Outro ponto analisado pela Polícia Civil foi uma eventual conexão entre os recursos do filme e projetos do Instituto Conhecer Brasil. A ONG, que firmou contrato com a Prefeitura de São Paulo para a instalação de pontos de Wi-Fi em comunidades da capital paulista, é vinculada a Karina Ferreira da Gama, proprietária da Go Up Entertainment.
Entretanto, o perito contratado pela produtora, Anisio Castelo Branco, afirmou à CNN que não identificou transferências entre os recursos destinados à produção e projetos públicos do Instituto.
“Não, a movimentação do filme acontece em conta exclusiva para a finalidade da obra. Não existe nenhum pagamento relacionado a projetos públicos na empresa ou em suas contas bancárias”, disse Castelo Branco. Segundo ele, apesar de as duas entidades pertencerem a Karina, não houve transferências de recursos do Instituto Conhecer Brasil para o filme.
No início de junho deste ano, a Polícia Federal deflagrou uma operação contra o Instituto Conhecer Brasil para verificar se o contrato firmado com a prefeitura foi devidamente cumprido, se houve licitação e se os recursos repassados foram encaminhados a outras entidades ligadas a Karina.
No âmbito da investigação da Polícia Civil de São Paulo, a empresária teve de apresentar relatórios financeiros detalhando receitas e despesas das entidades sob sua responsabilidade.

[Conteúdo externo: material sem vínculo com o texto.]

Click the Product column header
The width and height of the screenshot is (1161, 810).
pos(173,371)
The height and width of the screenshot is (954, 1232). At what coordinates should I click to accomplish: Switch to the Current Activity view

O inquérito também busca rastrear cerca de R$ 61 milhões que teriam sido repassados pelo ex-banqueiro Daniel Vorcaro para financiar o longa e apurar se houve irregularidade nos pagamentos ou eventual contrapartida relacionada ao pré-candidato ao Planalto Flávio Bolsonaro (PL). O inquérito tramita sob sigilo.

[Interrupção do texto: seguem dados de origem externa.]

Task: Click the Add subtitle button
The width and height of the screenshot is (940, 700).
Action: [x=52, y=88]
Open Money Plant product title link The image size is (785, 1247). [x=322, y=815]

Na segunda-feira (24), o ministro Flávio Dino, do STF (Supremo Tribunal Federal), atendeu ao pedido da PF e autorizou que a corporação federal tenha acesso aos dados da operação contra a produtora. A Polícia Federal recebeu as informações da Polícia Civil de São Paulo, na noite desta quarta-feira (26).

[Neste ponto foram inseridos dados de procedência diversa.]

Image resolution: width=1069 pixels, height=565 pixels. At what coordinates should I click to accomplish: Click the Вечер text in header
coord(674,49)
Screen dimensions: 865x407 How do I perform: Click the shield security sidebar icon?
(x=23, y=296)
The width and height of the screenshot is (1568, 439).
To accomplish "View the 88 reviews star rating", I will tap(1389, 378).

Quase R$ 19 milhões movimentados por Pix, diz perícia
Segundo os dados analisados pela perícia, dos R$ 20,92 movimentados no Brasil, R$ 18,47 milhões (88,29%) foram feitos via Pix, enquanto R$ 2,34 milhões (11,18%) foram pagos por boleto.
A perícia afirma que examinou os extratos bancários e os documentos financeiros disponibilizados pela produtora. O trabalho, contudo, não traz no laudo a identificação nominal de todos os recebedores finais, segundo a justificativa apresentada pelo responsável pelo documento, em respeito a LGPD (Lei Geral de Proteção de Dados).
Segundo o laudo, os gastos no Brasil envolveram uma equipe binacional com 11 atores americanos, mais de 800 figurantes e cerca de 350 profissionais ao longo de dois meses de filmagens.
As despesas incluem contratação de elenco e figurantes, equipe técnica e direção, locação de câmeras e equipamentos de filmagem, cenografia, figurino e efeitos especiais, passagens aéreas e transporte, hospedagem, catering/alimentação, infraestrutura de bases técnicas e geradores, segurança privada e escoltas, suporte administrativo/jurídico e contratação de fornecedores locais.